They were gathered near the curve of the Mobius strip where it rose and twisted into the air. When Esme first visited the Nexus as a child, she had experienced an overpowering vertigo, disoriented by both the height and unnatural shape of the structure. It was in the aftermath of the Disaster. There weren't quite as many users then but also far fewer servers, leading to swollen, rushing crowds trading news, hope, or some other kind of release.

It had been a harrowing experience, ending with her shoved off of the platform by the bustling masses and falling onto the hard city floor, and a flash of agony before she awoke. Fantasian Industries had mastered the art of neural manipulation, ensuring that most sensations experienced in the dream translated not just to their digital representations, but into the user's body directly; it was supposed to enhance the experience.

At the time Esme did not feel so much enriched as terrified. Her brother had logged out first and held her tight in the real world as she recovered from the shock. Her mother took a while longer, stumbling out of her bed and desperately feeling her way towards the living room. She hadn't taken off her mask since the Disaster killed her husband and robbed her of her vision.
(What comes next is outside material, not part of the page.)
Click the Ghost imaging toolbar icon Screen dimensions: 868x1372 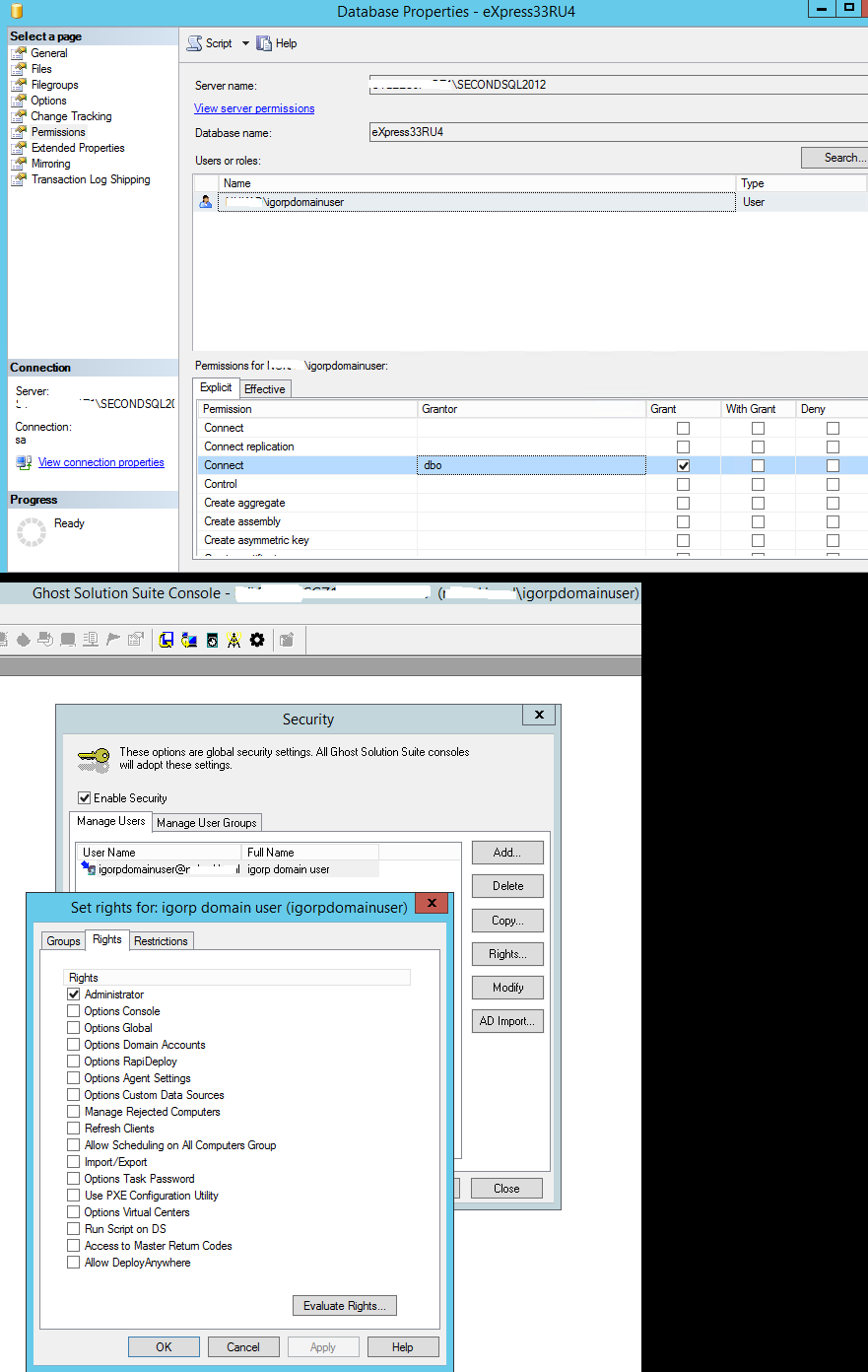point(167,640)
"Shh, baby," her mother had rasped. "It's okay. I'm here." Her voice had suffered from exposure too, but it was nothing compared to the scarred wastes that lurked behind her ragged corneas. She had looked up and whimpered at the sight, two puckered red mouths staring down at her where eye sockets should have been. The mask only made it worse, the masks mother insisted they wear at all times, even in vacuum sealed spaces like their home, which were perfectly safe. Its skeletal jaw glinted in the darkness, set just beneath a pair of thick glass goggles.

Her mother never took off that mask, not until the day she died. The undertakers removed it from the body when they carried her away and for a moment Esme felt as if she were staring at a stranger's face. It was often said that one's dream body reflected the truth of one's soul. Esme wondered what it meant that even when dreaming her mother still wore that awful mask.
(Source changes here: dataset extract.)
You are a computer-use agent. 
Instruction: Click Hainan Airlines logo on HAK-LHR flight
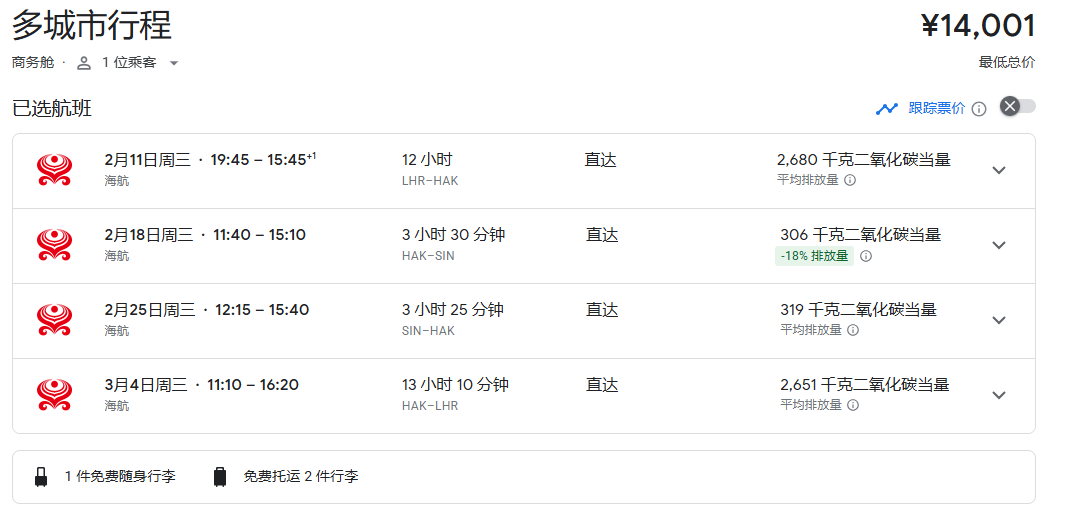tap(54, 395)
She and her brother had held a private ceremony in Somnus, where Abigail Trahan had always been most comfortable, the only place where she could actually see the faces of her children. Esme grieved. But beneath the sadness was an empty space, a phantom pain for an aborted relationship. It was the shape of regret - regret that she'd wasted so many years in infantile terror and spent so few trying to really understand her mother. Her hopes, her fears, even her paranoia.

Esme shuddered, tossing away her musings - though gently, as if she might need to pick them back up later. She wove a short thought probe containing the Seed images that would form the basis of a dream and injected it into the chat bubble. Esme waited a moment before conjuring the world herself, darkness sponging up the moonlight as she emerged in a new universe. It was a replica of her Homespace, blue flowers as far as the eye could see. Esme thought they might find it calming considering the subject of her inquiry.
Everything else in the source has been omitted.